1) Iceland. Iceland has been a very popular travel destination all-around in recent years, and I can see why. All the pictures I’ve seen of the country are simply breathtaking. Most of the country’s already-small population live within or around the capital city of Reykjavik, so the rest of the land is sparsely-occupied and filled with wondrous volcanoes and mountain scenery. I’ve never been to Europe, but Iceland will probably be the focus of my first European sightseeing trip.

2) The Scottish Highlands. Have you ever seen the movie Skyfall? Remember those nice, grassy valleys at the end when they’re at 007’s childhood home? That’s where I want to go see. Scotland has a unique culture which sets it apart from the rest of the Anglophone world, and I think it’d be a neat place to visit. I’d also probably pop by Loch Ness and see if I can spot that elusive lake monster… I’m sure that’d give me some nostalgia from watching Scooby Doo and the Loch Ness Monster as a child.

3) Venice. For a long time this was my #1 place I wanted to visit, and really it’s more of a tie for 2nd now instead of a true 3rd. In elementary school, I remember reading The Thief Lord by Cornelia Funke and being amazed by the Venetian setting. My Venetian fascination continues to this day; however, I’m worried that my expectations for Venice might be a bit high at this point. Still, I think the entire atmosphere of alleyways intermixed with bridges and canals would be magical. I’ll probably go take a boat over to see nearby Murano whenever I finally make it to Venice.

4) Dubrovnik, Croatia. I mean… have you seen it? This town looks amazing! Dubrovnik is a Croatian seaport on the Adriatic coast. It was once the capital of the Republic of Ragusa, a country which some people may recognize from the game Europa Universalis IV. The city is walled and, from the looks of it on Google Maps Street View, seems a bit more tucked-away than you’d think in spit of its high visitation rate.

5) Finland. Now admittedly, all the Nordic countries have somewhat similar sights to see, but I’m placing Finland above the others mostly due to its culture. I mean a country that likes racing, hockey, and metal music? I’m down with that. The capital city of Helsinki seems particularly interesting as a place with a diverse history and lots of attractions to visit. The rest of the country is occupied by a sprawling countryside of forests, lakes, and mountains which seem as if they’d be very relaxing.
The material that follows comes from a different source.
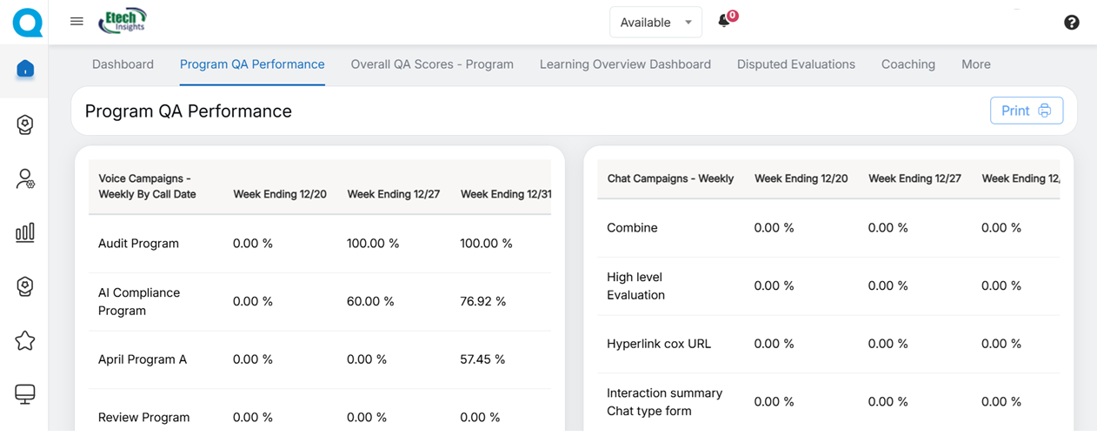
Task: Select the user settings sidebar icon
Action: pyautogui.click(x=25, y=178)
6) London. Well, what is there to say? London has everything. There’s the British Museum with its wide array of exhibits including an extensive Egyptian collection. There’s Big Ben and the rest of the government buildings of Westminister. There’s fantastic soccer (and yes I’m going to call it soccer) to watch with the likes of Arsenal, Chelsea, West Ham United, Spurs, and my favorite European club, the somewhat lowly but lovable Queen’s Park Rangers in Shepherd’s Bush. I’m also an avid Doctor Who fan, so seeing the beautiful cityscape with The Shard and the rest of London’s iconic buildings would be of great interest to me since I’ve seen it all so many times on a screen already.

7) Monaco. I suppose it’s wrong of me to claim that I want to visit Monaco for Monaco itself, as that’s not really the case. I just want to see a Monaco Grand Prix. The Monaco Grand Prix is perhaps the most prestigious automobile race in the world, and the city-state is said to come to life more than ever during the week of the big race. Monaco also has a host of luxurious resorts and casinos which could occupy my time in the lead-up to the race.

8) Prague, Czech Republic. A city rich with culture, Prague seems like just the place to visit if on a European road trip. Its iconic Vltava River and historic buildings make it an attractive destination, and, being a history nerd, I’m sure I could find tons and tons to do in a city with such a rich history like Prague.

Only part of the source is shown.